The primary goal of the practitioner track is to share thoughts and findings that stem from learning analytics project implementations. While both large and small implementations are considered, all practitioner track submissions are required to relate to initiatives that are designed for large-scale and/or long-term use (as opposed to research-focused initiatives). Other guidelines include:
• Implementation track record The project should have been used by an institution or have been deployed on a learning site. There are no hard guidelines about user numbers or how long the project has been running.
• Learning/education related Submissions have to describe work that addresses learning/academic analytics, either at an educational institution or in an area (such as corporate training, health care or informal learning) where the goal is to improve the learning environment or learning outcomes.
• Institutional involvement Neither submissions nor presentations have to include a named person from an academic institution. However, all submissions have to include information collected from people who have used the tool or initiative in a learning environment (such as faculty, students, administrators and trainees).
• No sales pitches While submissions from commercial suppliers are welcome; reviewers do not accept overt (or covert) sales pitches. Reviewers look for evidence that a presentation will take into account challenges faced, problems that have arisen, and/or user feedback that needs to be addressed.

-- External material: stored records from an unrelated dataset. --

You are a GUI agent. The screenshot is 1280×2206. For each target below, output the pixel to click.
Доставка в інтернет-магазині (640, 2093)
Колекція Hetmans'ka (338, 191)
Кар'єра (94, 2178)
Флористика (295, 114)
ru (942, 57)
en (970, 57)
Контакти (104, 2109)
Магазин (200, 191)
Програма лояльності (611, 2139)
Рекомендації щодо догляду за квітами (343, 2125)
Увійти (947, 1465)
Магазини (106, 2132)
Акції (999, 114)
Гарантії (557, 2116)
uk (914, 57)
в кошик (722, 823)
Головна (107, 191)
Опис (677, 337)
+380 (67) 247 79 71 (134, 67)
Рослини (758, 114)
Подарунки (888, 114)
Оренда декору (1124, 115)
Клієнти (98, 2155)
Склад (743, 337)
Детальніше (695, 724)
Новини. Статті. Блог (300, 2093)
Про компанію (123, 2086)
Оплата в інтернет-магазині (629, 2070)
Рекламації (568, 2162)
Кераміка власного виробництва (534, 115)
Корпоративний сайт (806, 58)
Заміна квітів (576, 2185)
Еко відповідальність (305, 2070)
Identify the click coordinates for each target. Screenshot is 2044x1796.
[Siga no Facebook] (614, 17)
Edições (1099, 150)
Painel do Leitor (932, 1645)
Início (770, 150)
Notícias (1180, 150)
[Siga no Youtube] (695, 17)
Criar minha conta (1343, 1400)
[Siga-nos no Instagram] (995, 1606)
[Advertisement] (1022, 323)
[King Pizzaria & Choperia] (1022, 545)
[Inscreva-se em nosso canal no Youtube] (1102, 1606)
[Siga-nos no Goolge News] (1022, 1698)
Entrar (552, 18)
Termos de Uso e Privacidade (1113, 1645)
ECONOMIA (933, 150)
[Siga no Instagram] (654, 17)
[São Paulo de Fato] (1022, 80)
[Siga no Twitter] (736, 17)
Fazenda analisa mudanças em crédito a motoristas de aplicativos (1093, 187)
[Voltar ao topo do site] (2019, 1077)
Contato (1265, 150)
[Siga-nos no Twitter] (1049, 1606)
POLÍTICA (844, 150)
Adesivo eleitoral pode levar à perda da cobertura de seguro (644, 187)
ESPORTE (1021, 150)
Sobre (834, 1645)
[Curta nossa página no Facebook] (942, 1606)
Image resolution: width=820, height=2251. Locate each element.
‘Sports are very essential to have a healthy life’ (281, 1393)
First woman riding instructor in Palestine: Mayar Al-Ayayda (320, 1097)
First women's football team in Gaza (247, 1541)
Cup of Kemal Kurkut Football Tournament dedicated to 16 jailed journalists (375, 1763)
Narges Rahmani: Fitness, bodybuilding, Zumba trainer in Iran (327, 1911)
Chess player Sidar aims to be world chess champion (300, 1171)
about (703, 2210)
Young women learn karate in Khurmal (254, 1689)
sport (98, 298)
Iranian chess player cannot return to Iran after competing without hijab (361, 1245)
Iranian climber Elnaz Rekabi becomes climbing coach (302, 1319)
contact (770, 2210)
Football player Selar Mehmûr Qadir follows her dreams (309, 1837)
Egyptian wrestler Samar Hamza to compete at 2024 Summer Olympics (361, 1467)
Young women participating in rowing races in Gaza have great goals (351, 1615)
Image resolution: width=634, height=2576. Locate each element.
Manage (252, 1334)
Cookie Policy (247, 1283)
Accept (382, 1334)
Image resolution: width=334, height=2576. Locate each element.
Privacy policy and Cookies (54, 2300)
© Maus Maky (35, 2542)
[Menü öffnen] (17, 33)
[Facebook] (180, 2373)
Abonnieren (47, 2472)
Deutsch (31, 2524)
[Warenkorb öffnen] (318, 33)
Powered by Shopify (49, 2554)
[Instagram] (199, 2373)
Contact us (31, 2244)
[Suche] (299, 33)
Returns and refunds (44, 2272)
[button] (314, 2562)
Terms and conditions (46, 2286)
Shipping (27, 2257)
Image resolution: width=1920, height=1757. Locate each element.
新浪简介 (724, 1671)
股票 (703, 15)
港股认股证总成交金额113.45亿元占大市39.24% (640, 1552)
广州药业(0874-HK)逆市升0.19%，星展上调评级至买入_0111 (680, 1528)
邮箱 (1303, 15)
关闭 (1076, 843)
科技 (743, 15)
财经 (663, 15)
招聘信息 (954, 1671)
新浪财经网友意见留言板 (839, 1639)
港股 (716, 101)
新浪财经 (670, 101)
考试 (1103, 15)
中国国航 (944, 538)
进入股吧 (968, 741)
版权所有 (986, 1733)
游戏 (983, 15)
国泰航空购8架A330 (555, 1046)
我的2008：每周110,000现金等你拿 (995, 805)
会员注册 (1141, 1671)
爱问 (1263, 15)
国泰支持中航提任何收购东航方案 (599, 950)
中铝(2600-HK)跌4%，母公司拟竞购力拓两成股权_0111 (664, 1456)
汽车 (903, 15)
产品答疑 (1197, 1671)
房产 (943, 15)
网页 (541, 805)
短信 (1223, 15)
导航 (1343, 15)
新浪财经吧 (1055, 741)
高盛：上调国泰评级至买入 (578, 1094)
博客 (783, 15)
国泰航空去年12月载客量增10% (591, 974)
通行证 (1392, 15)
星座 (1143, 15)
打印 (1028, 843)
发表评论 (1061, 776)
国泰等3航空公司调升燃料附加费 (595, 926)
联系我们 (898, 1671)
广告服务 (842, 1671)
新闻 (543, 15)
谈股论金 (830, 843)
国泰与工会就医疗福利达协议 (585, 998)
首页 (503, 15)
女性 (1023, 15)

Submissions are limited to 1,200 words, including an abstract, a summary of deployment with end users, and a full description. Most papers in the proceedings are therefore short, and often informal, although some authors chose to extend their papers once they had been accepted.
Papers accepted in 2016 fell into two categories.
• Practitioner Presentations Presentation sessions are designed to focus on deployment of a single learning analytics tool or initiative.
• Technology Showcase The Technology Showcase event enables practitioners to demonstrate new and emerging learning analytics technologies that they are piloting or deploying.
Both types of paper are included in these proceedings.